Freigesprochen wurde in Frankfurt, nachdem ein Bundesanwalt(!) als Zeuge aussagte,
dass die Belastungen Kleins gegen „Max“ nicht den Angeklagten Schindler
meinen könnten. Sehr bemerkenswert, dass die BAW gegen die Anklagebehörde
und ihren Kronzeugen auftrat. Nur ihre Bestätigung gab der Aussage (Einlassung)
des ehemaligen RZ-Mitglieds Gerd Schnepel, er sei der wirkliche „Max“,
freisprechendes Gewicht.
Im Berliner Prozess klagt die BAW selbst an. Der Kronzeuge ist von ihr selbst
erarbeitet worden. Kammerrichter haben ihn bereits entlohnt. Es gibt auch keinen
Minister, der entlastet werden will. Also gibt es auch kein Interesse des Staatsschutzes,
dem Kronzeugen zu widersprechen. In Berlin kann es nur gegen das Staatsschutzinteresse
von BAW und Gericht zu einem Freispruch kommen.
Freilassung?
Hier und heute aus dem Knast zu kommen, ist nicht das Wichtigste. Solidarität
mit den Mitgefangenen ist wichtiger. Die Wirkung des eigenen Verhaltens auf die
verbliebene politische Öffentlichkeit ist wichtiger. Eine ungebrochene Persönlichkeit
und Biografie sind wichtiger, denn sie sind ein guter Start in das Leben nach
dem Knast. Ob der ein paar Monate oder gar Jahre früher oder später
erfolgt, ist gerade bei halbwegs erträglichen Haftbedingungen zweitrangig.

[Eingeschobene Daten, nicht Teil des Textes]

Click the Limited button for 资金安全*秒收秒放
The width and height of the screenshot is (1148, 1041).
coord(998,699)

Sicher fällt es schwer, gegenüber Gefangenen so zu argumentieren, wenn
man selbst immer draußen gelebt hat. Aber die alte Parole der KnastgegnerInnen
stimmt tatsächlich: „Freiheit und Glück!“
Das eine ist ohne das andere nichts wert.

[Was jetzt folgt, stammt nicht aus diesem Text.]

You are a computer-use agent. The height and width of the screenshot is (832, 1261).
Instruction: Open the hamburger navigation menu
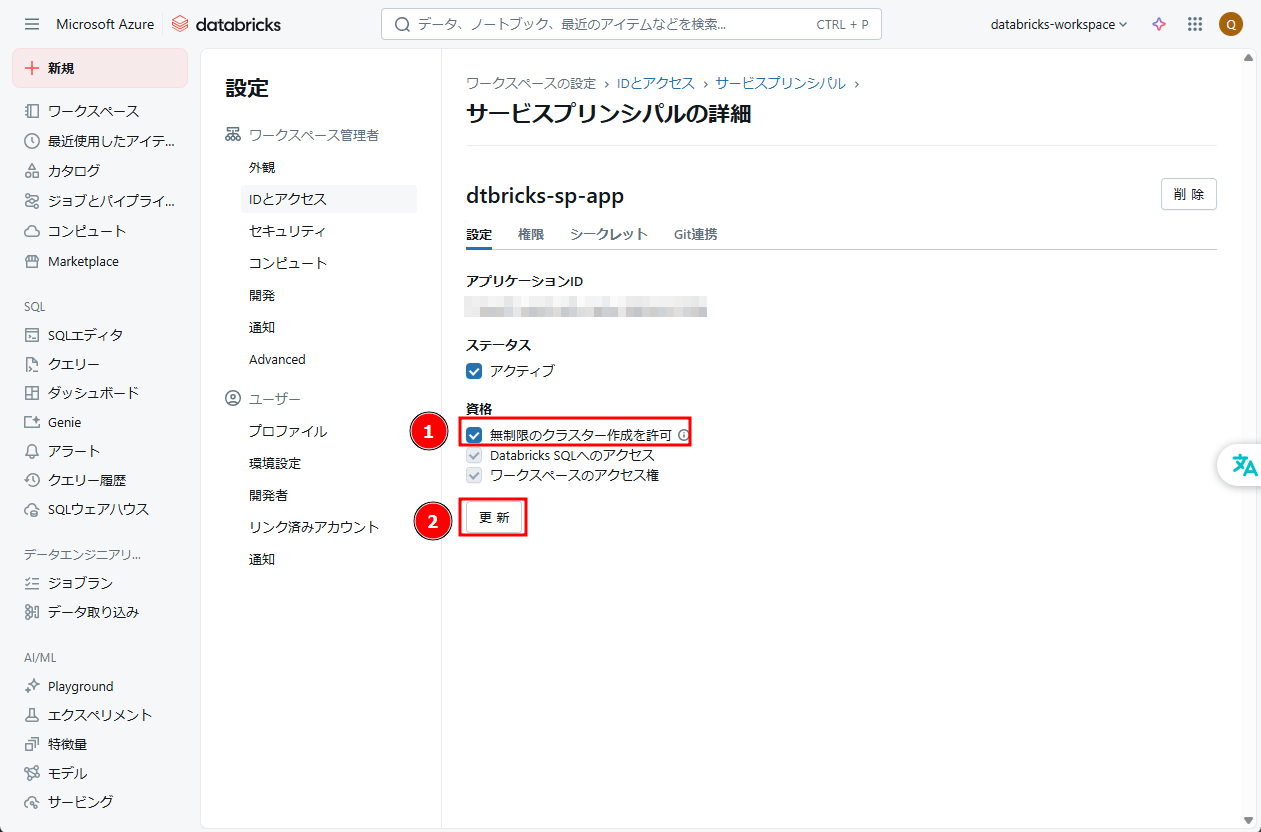32,24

Klaus Viehmann, 1. März 2002
Fußnoten:
- Der Kalauer, dass ein Geständnis eigentlich „Gesträndnis“
heißen müsste, da es nicht von „stehen“ sondern von „gestrandet“
kommt, gilt auch für Teilgeständnisse. [back]
- Dieser Text war am 28.2.02, als noch ein dritter Angeklagter ein Teilgeständnis
ablegte und entlassen wurde, bereits so gut wie fertig. An seinem Inhalt hat sich
dadurch nichts geändert. [back]
- Ich habe selbst erlebt, wie Deals angeschoben werden und ich weiß, dass
es möglich ist, sie abzulehnen. Andere politische Gefangene haben ähnliche
Angebote genauso ablehnt und zum Teil noch länger gesessen. Kurz nach meiner
Verhaftung kam 1978 ein Geheimdienstler: Entweder Verurteilung zu 15 Jahren Knast
(so kam es dann auch), oder ihm Auskünfte geben und dafür weniger als
zehn Jahre, nebst Halbstrafe, nebst vorherigem offenen Vollzug, er könne
so ein Kammergerichtsurteil garantieren. Das nächste Angebot nach drei Jahren
U-Haft während des laufenden Prozesses, dieses mal durch die Staatsanwaltschaft
an den Anwalt: Öffentliche Distanzierung vom bewaffneten Kampf, es reichte
auch ohne Belastung anderer, als Lohn 12 Jahre und vorzeitige Entlassung nach
acht Jahren nebst vorherigem offenen Vollzug. Dann nach neun Jahren Knast Angebot
durch Knastleitung und LKA: Entlassung auf „Zweidrittel“ nach zehn
Jahren. Bedingung: Leserbrief an die TAZ, in dem man sich vom bewaffneten Kampf
distanziert, sowie Abbruch der Beziehungen zu Personen aus der „SympathisantInnenszene“.
Ich habe es wirklich nie bereut, all diese Deals abgelehnt zu haben, und ich finde
es verurteilenswert und ärgerlich, wenn sich andere, die auch aus einer linken
und militanten Geschichte kommen, auf so was einlassen. [back]
- Dass man/frau gleich mit gesteht, kultiviert und philosophisch interessiert
zu sein, ist allerdings selten bei Knackis. Aber was für eine Kultur ist
das eigentlich, in der heimliche Absprachen mit der Obrigkeit gut angesehen sind?
Und welche Philosophie legitimiert eigentlich Egoismus? Das ist ja nicht mal christlich.